[Stored data]
<<<<
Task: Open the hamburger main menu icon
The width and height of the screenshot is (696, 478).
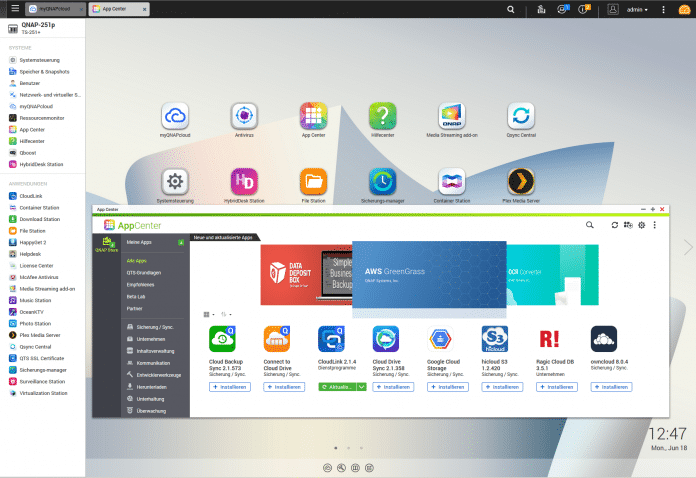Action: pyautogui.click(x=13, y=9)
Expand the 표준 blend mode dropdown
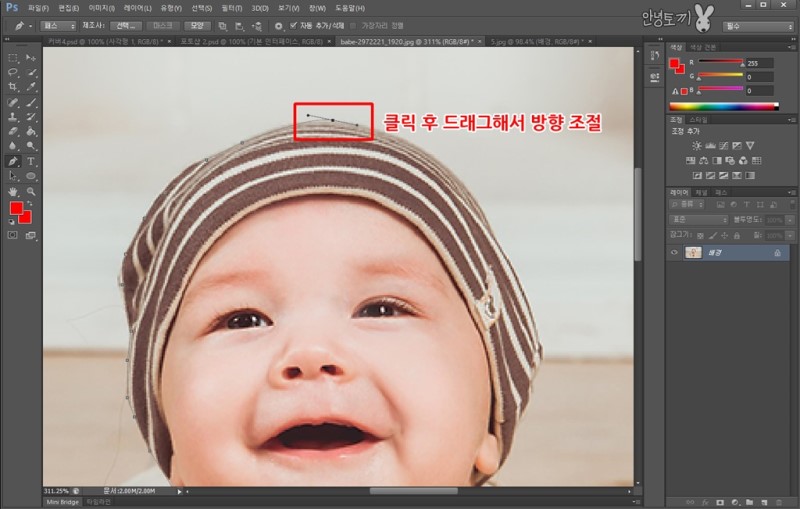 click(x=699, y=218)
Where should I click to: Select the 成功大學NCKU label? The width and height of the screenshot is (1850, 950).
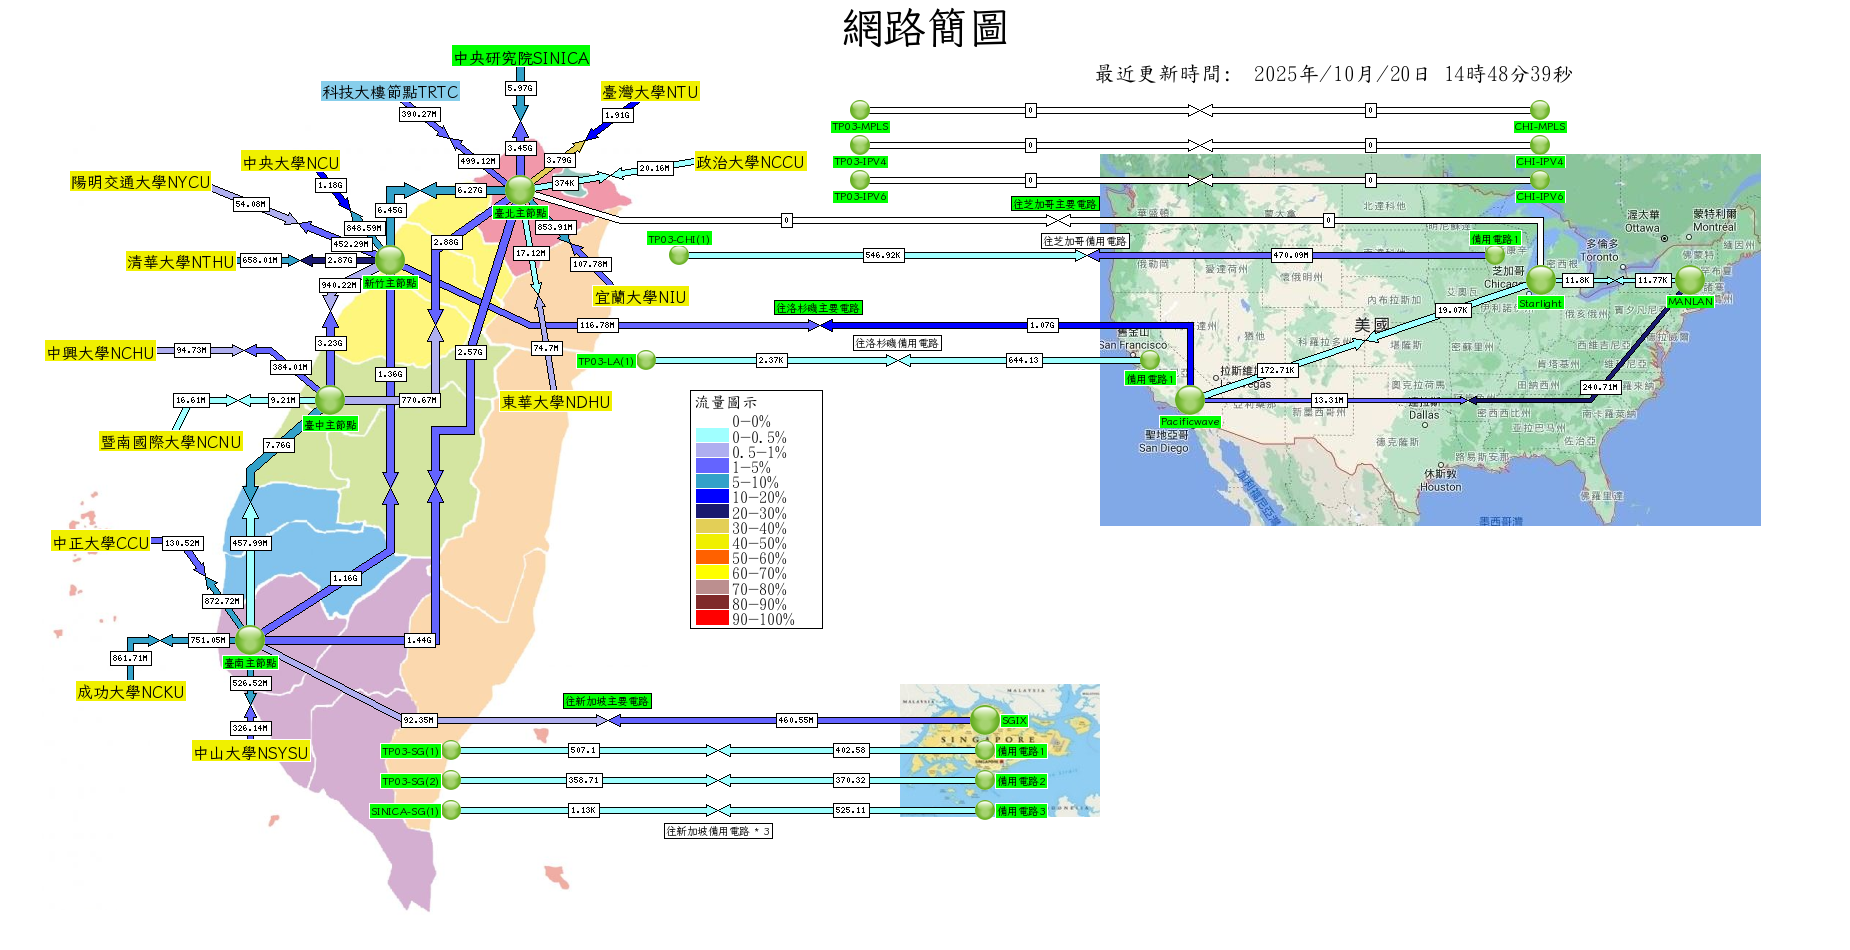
>>>>
## What you have to do
Your task is to write out, exactly and without pictures, only the lines from the one holding "The width and height of the screenshot is (696, 478)." to the last line of the data.

## Final answer
The width and height of the screenshot is (696, 478).
Action: pyautogui.click(x=13, y=9)
Expand the 표준 blend mode dropdown
 click(x=699, y=218)
Where should I click to: Select the 成功大學NCKU label? The width and height of the screenshot is (1850, 950).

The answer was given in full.